[Records of interface elements]
************
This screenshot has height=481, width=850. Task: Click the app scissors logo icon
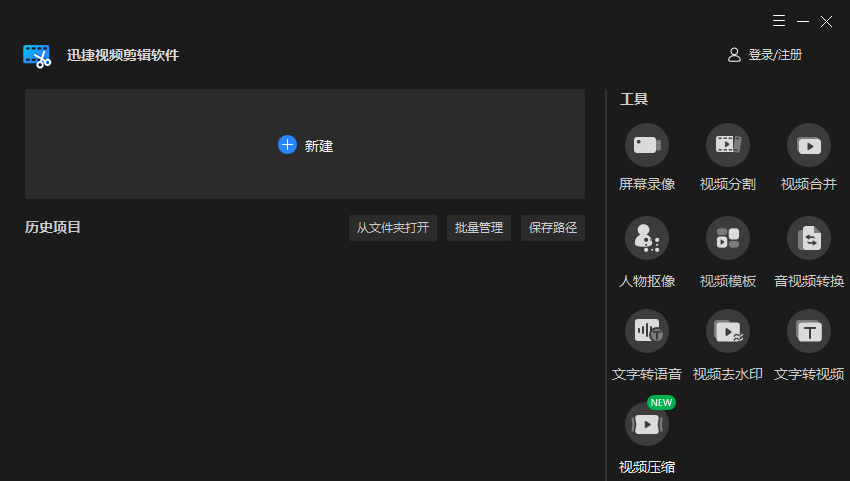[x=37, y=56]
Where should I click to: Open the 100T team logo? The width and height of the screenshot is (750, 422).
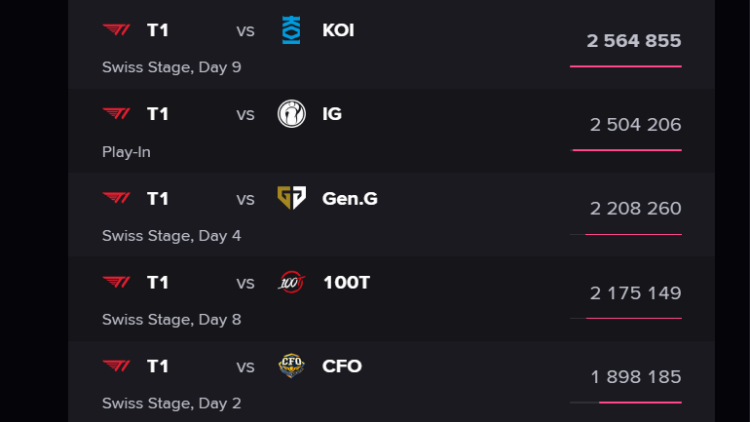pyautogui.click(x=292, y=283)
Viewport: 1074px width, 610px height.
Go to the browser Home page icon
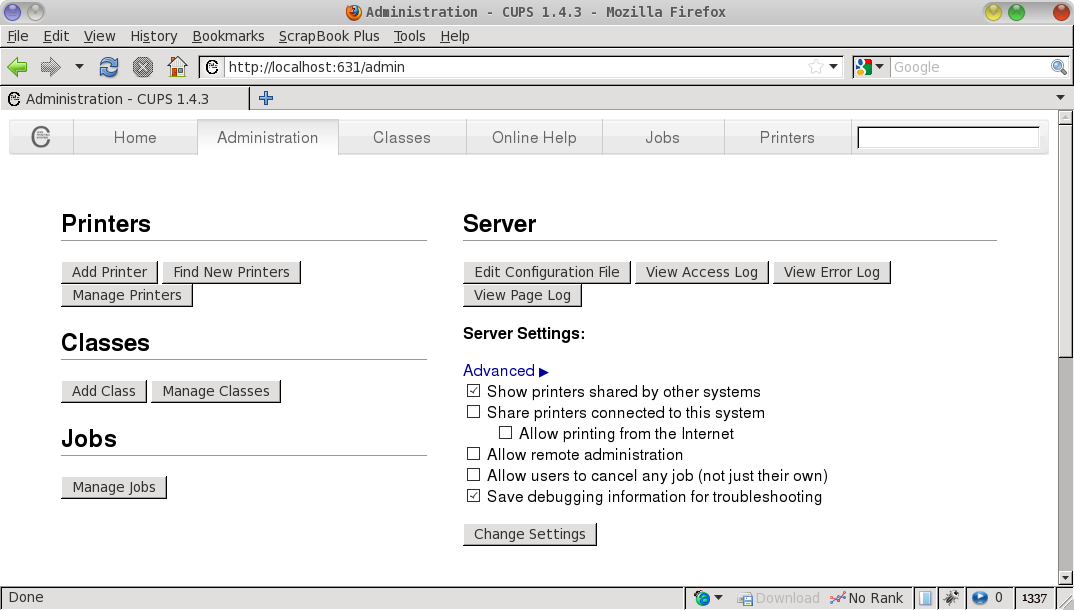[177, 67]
************
Copy out every line of the material above word for word, and leave the pictures out of your answer.

Output for this exercise:
This screenshot has height=481, width=850. Task: Click the app scissors logo icon
[x=37, y=56]
Where should I click to: Open the 100T team logo? The width and height of the screenshot is (750, 422).
pyautogui.click(x=292, y=283)
Viewport: 1074px width, 610px height.
Go to the browser Home page icon
[177, 67]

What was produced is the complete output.